Sikap mayoritas masyarakat terhadap pendidikan bagi perempuan terbukti pada ucapan-ucapan seperti “Melahirkan anak perempuan yang suka belajar membawa aib pada seluruh keluarga”, “Utamakan pelayanan daripada pelajaran”

dan “Perempuan seharusnya diam di rumah”. Oleh karena itu, sekolah yang melatih pendidik perempuan akan selalu menghasilkan tipe perempuan yang tidak terpikirkan sampai sekarang.

Karena alasan-alasan semacam itulah, gadis-gadis itu melawan keinginan orang tua mereka dan akibatnya berapa bahkan tidak lagi diakui oleh kelurga mereka.

Analisis:

Sikap mayoritas masyarakat terhadap pendidikan bagi perempuan terbukti pada ucapan-ucapan seperti “Melahirkan anak perempuan yang suka belajar membawa aib pada seluruh keluarga”, “Utamakan pelayanan daripada pelajaran” dan “Perempuan seharusnya diam di rumah”, cuplikan ini menunjukkan indeksikal bahwa memang saat itu perempuan Jepang dilabeli secara negatif oleh masyarakat. Perempuan di zaman itu tidak diperbolehkan untuk menempuh pendidikan yang tinggi, apalagi pendidikan yang setara dengan laki-laki.

Hal tersebut diatas termasuk ketidakdilan gender secara stereotipe.
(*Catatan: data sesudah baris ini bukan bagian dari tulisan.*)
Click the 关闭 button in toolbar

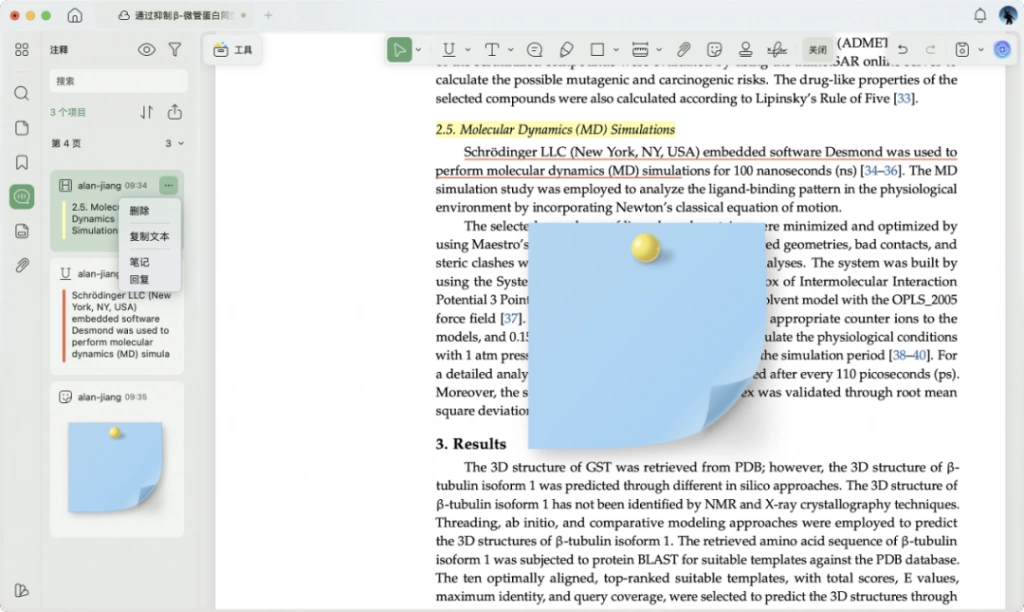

Pencitraan yang negatif terhadap perempuan berakibat pada pembatasan terhadap perempuan dalam sektor pendidikan, seperti yang dialami oleh Gin dan perempuan lain yang juga ingin berpendidikan lebih tinggi. Selama masyarakat masih tetap berpegang kepada kepercayaan tradisional bahwa seorang wanita toh akan menikah, meninggalkan keluarga, bergantung kepada suaminya dan memperoleh kebahagiaan dengan suaminya, maka selama itu sistem pendidikan wanita yang sekarang berlaku akan tetap demikian.